A plucky hybrid of Bridget Jones and Elizabeth Bennett, heroine Jasmin Field will attract devotees of Fielding and Austen to this flimsy but likable update of Pride and Prejudice. Londoner Jasmin, or Jazz to her friends, writes a confessional column for Hoorah, a "trashy women's magazine" that runs features like "I married my poodle." She gets wind of a charity adaptation of Pride and Prejudice
being directed by mega-star Harry Nobel, and auditions for it along with her actress sister, George, and her best friend, Mo. Unexpectedly cast as Lizzy, Jazz strikes up a flirtation with dishy actor William Whitby (playing Wickham) and develops a serious antipathy to Harry Nobel (a Hollywood-style Darcy), whose insufferable arrogance she can't wait to skewer in her column. In the meantime, George finds love with a rakish fellow actor and Mo begins a dalliance with Jazz's nemesis, the oily Gilbert. Like Austen's beloved protagonist, Jazz is strong-minded and stubborn—and, also like Lizzy, she must confront the painful realization that her firmly held opinions are not always correct. Nathan's breezy plot follows Austen's story line almost exactly, even going so far as to have many of her characters portray their Austen equivalents in the TV production.
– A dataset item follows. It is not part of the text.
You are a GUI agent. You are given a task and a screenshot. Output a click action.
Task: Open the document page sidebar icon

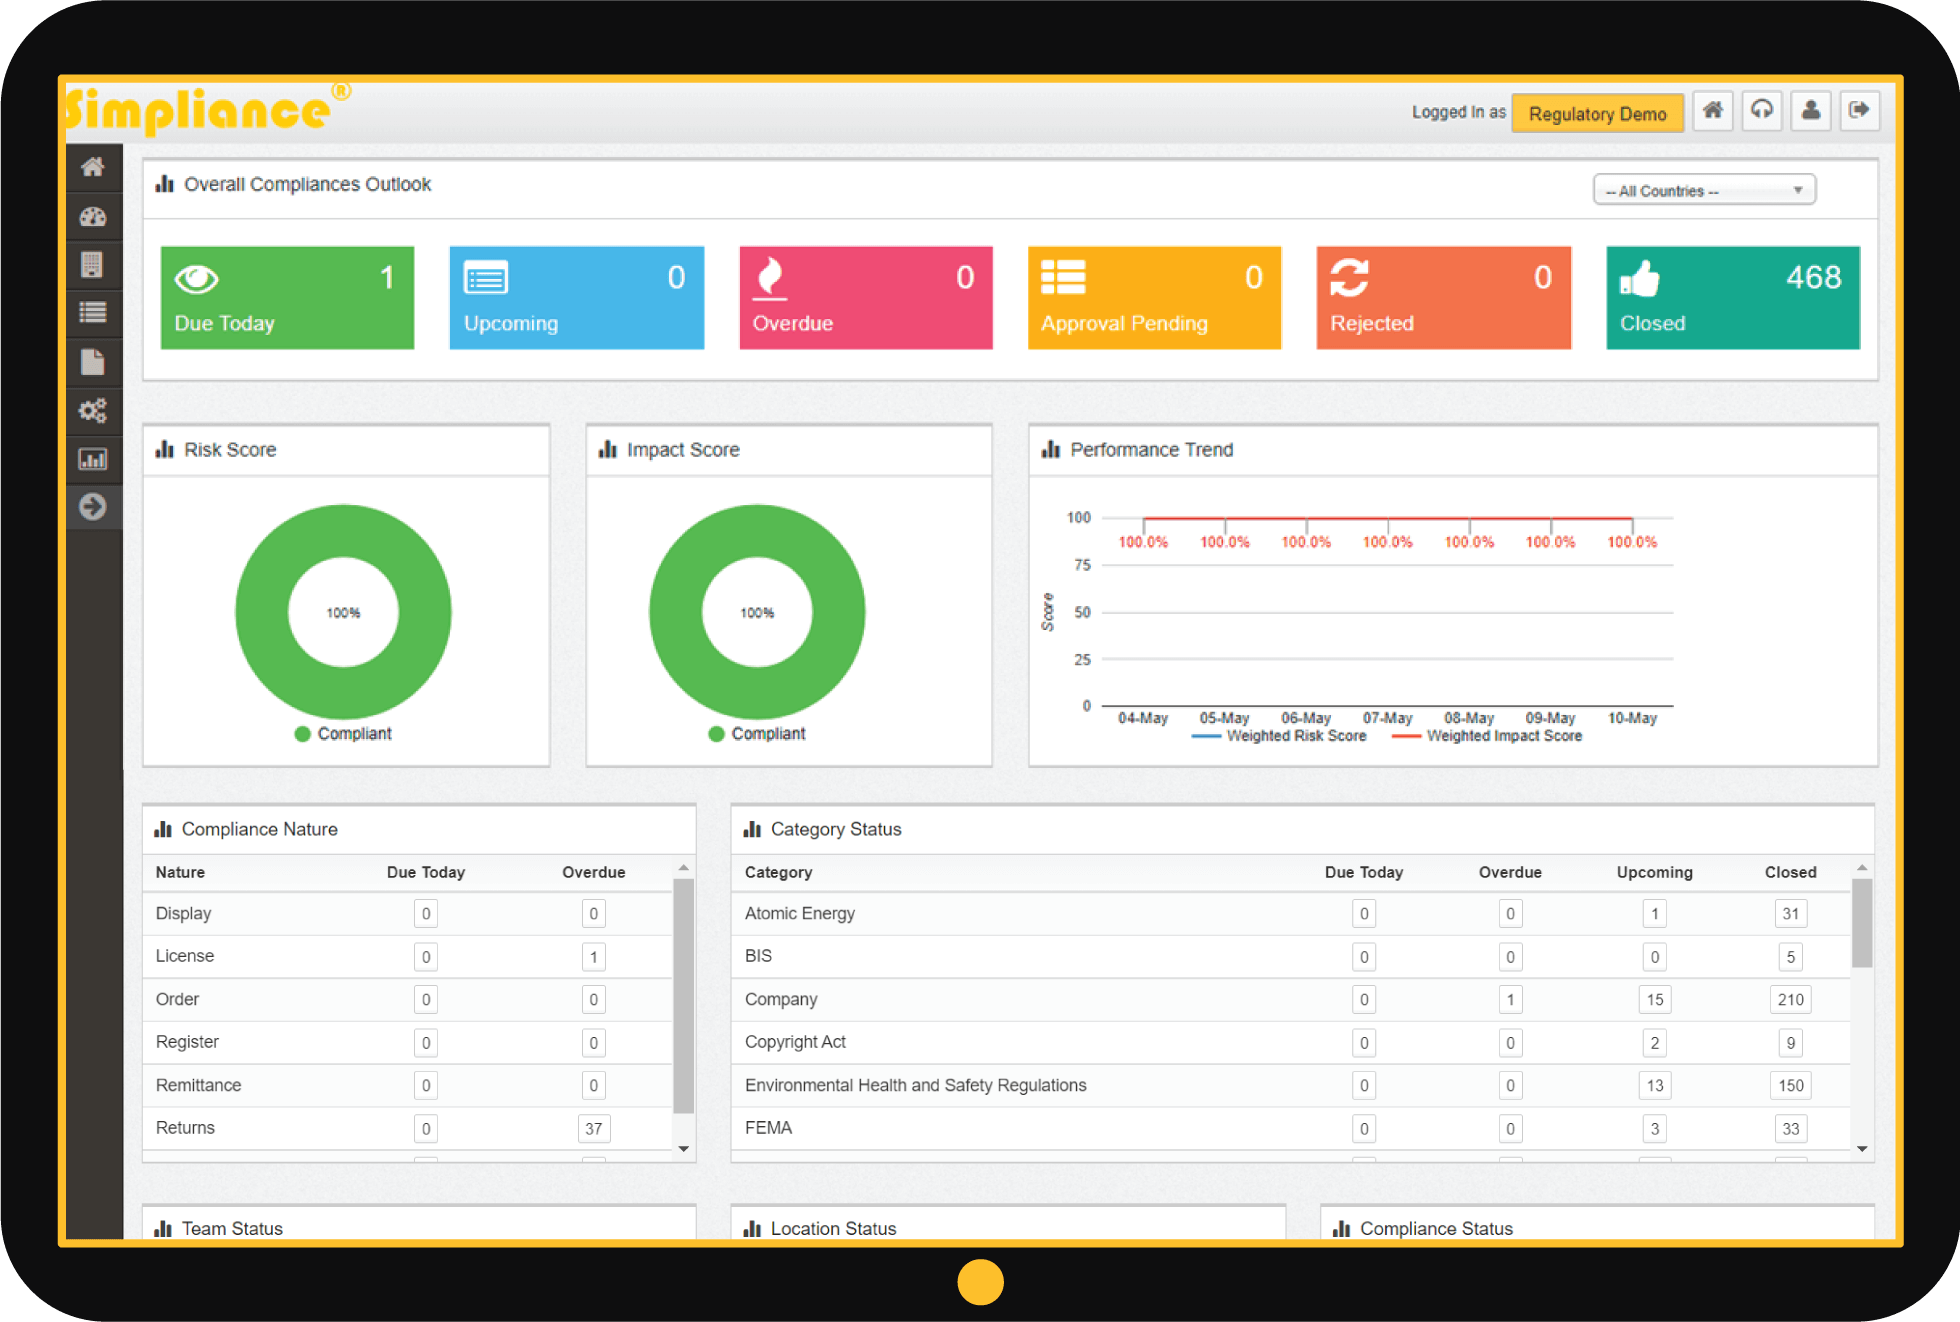[x=93, y=362]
Her attempts to remain true to the original novel make for some implausible moments, as when Jazz's younger sister gets implicated in a tabloid scandal with Whitby. A few more creative departures from Austen, along the lines of Helen Fielding's tweaking of the same novel in Bridget Jones's Diary, would have saved Nathan's effort from its awkward contrivances. This Pride and Prejudice
is a charming but clumsy update that will have readers rushing back to the original. (May)
Forecast:Readers browsing the paperback table are more likely to pick up higher profile titles on the same theme, but this will be a pleasant extra for those who truly can't get enough of British single-girl hijinks.